[從原始碼學設計]螞蟻金服SOFARegistry之續約和驅逐
0x00 摘要
SOFARegistry 是螞蟻金服開源的一個生產級、高時效、高可用的服務註冊中心。
本系列文章重點在於分析設計和架構,即利用多篇文章,從多個角度反推總結 DataServer 或者 SOFARegistry 的實現機制和架構思路,讓大家藉以學習阿里如何設計。
本文為第十五篇,介紹續約和剔除。
0x01 業務範疇
續約和剔除是服務註冊與發現的重要功能,比如:
1.1 失效剔除
有些時候,我們的服務例項並不一定會正常下線,可能由於記憶體溢位,網路故障等原因使服務不能正常工作,而服務註冊中心未收到”服務下線“的請求。

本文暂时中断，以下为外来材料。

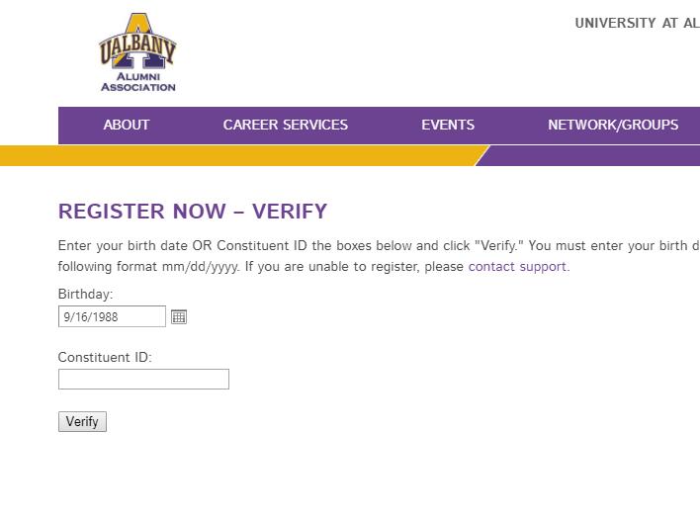Click the mm/dd/yyyy format text
Screen dimensions: 700x520
tap(201, 267)
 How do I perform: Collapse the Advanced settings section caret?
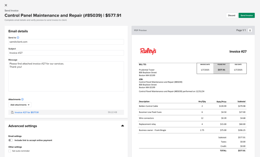point(122,126)
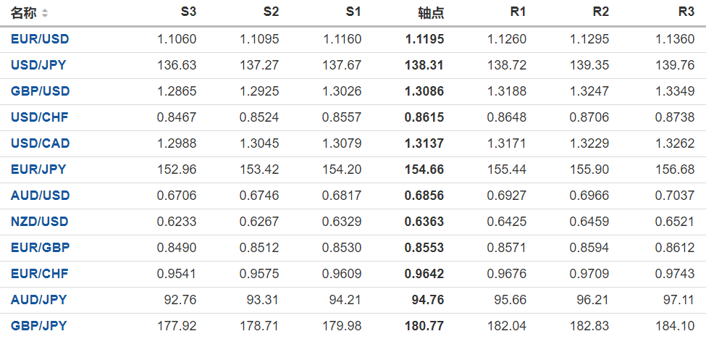Open the EUR/GBP pair link
Image resolution: width=706 pixels, height=339 pixels.
40,248
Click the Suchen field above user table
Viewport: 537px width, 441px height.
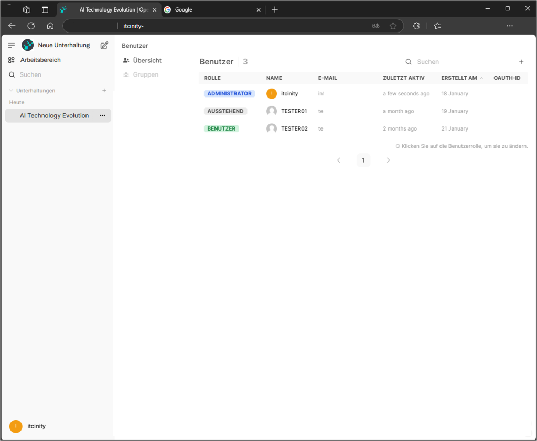[456, 62]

為了從服務列表中將這些無法提供服務的例項剔除。Server在啟動的時候會建立一個定時任務,預設每隔一段時間(預設60s)將當前清單中,超時(預設為90s)沒有續約的服務剔除出去。
1.2 服務續約
在註冊完服務之後,服務提供者會維護一個心跳用來持續告訴 Server: "我還活著"。以防止 Server 的”剔除任務“將該服務例項從服務列表中排除出去。我們稱該操作為服務續約(Renew)。
0x02 DatumLeaseManager
在 Data Server 端,DatumLeaseManager 實現了 “失效剔除” 和 “服務續約 “功能。
2.1 定義
DatumLeaseManager 的主要變數如下:
-
connectIdRenewTimestampMap 裡面會維護每個服務最近一次傳送心跳的時間,Eureka 裡面也有類似的資料結構;
-
locksForConnectId :為了每次只有一個執行緒操作;lock for connectId: every connectId allows only one task to be created;
具體定義如下:
public class DatumLeaseManager implements AfterWorkingProcess {
/** record the latest heartbeat time for each connectId, format: connectId -> lastRenewTimestamp */
private final Map<String, Long> connectIdRenewTimestampMap = new ConcurrentHashMap<>();
/** lock for connectId , format: connectId -> true */
private ConcurrentHashMap<String, Boolean> locksForConnectId = new ConcurrentHashMap();
private volatile boolean serverWorking = false;
private volatile boolean renewEnable = true;
private AsyncHashedWheelTimer datumAsyncHashedWheelTimer;
@Autowired
private DataServerConfig dataServerConfig;
@Autowired
private DisconnectEventHandler disconnectEventHandler;
@Autowired
private DatumCache datumCache;
@Autowired
private DataNodeStatus dataNodeStatus;
private ScheduledThreadPoolExecutor executorForHeartbeatLess;
private ScheduledFuture<?> futureForHeartbeatLess;
}
2.2 續約
2.2.1 資料結構
在DatumLeaseManager之中,主要是有如下資料結構對續約起作用。
private ConcurrentHashMap<String, Boolean> locksForConnectId = new ConcurrentHashMap();
private AsyncHashedWheelTimer datumAsyncHashedWheelTimer;
2.2.2 呼叫
在如下模組會呼叫到 review,這些都是 AbstractServerHandler。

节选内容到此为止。